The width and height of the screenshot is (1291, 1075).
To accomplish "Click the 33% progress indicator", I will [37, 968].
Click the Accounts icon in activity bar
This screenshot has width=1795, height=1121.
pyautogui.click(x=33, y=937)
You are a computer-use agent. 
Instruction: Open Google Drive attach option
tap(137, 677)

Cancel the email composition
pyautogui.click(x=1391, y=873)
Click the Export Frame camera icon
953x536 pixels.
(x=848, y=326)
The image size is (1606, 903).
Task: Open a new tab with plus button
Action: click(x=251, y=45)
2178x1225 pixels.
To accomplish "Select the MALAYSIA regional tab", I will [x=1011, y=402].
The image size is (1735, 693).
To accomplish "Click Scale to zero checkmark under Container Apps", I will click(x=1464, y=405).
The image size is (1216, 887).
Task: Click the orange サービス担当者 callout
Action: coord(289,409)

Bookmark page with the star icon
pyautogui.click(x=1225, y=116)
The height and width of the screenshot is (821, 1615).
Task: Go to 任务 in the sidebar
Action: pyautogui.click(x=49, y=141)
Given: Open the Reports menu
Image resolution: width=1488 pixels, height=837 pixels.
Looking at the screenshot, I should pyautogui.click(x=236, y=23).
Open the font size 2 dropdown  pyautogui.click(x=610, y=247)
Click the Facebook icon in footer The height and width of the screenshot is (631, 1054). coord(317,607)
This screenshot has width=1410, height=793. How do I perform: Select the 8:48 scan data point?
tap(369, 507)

> **Prompt**
Could you return all of the entries exactly as they stand?

> **Output for this task**
The width and height of the screenshot is (1291, 1075).
To accomplish "Click the 33% progress indicator", I will [37, 968].
Click the Accounts icon in activity bar
This screenshot has width=1795, height=1121.
pyautogui.click(x=33, y=937)
You are a computer-use agent. 
Instruction: Open Google Drive attach option
tap(137, 677)

Cancel the email composition
pyautogui.click(x=1391, y=873)
Click the Export Frame camera icon
953x536 pixels.
(x=848, y=326)
The image size is (1606, 903).
Task: Open a new tab with plus button
Action: click(x=251, y=45)
2178x1225 pixels.
To accomplish "Select the MALAYSIA regional tab", I will [x=1011, y=402].
The image size is (1735, 693).
To accomplish "Click Scale to zero checkmark under Container Apps", I will click(x=1464, y=405).
The image size is (1216, 887).
Task: Click the orange サービス担当者 callout
Action: coord(289,409)

Bookmark page with the star icon
pyautogui.click(x=1225, y=116)
The height and width of the screenshot is (821, 1615).
Task: Go to 任务 in the sidebar
Action: pyautogui.click(x=49, y=141)
Given: Open the Reports menu
Image resolution: width=1488 pixels, height=837 pixels.
Looking at the screenshot, I should pyautogui.click(x=236, y=23).
Open the font size 2 dropdown  pyautogui.click(x=610, y=247)
Click the Facebook icon in footer The height and width of the screenshot is (631, 1054). coord(317,607)
This screenshot has width=1410, height=793. How do I perform: Select the 8:48 scan data point?
tap(369, 507)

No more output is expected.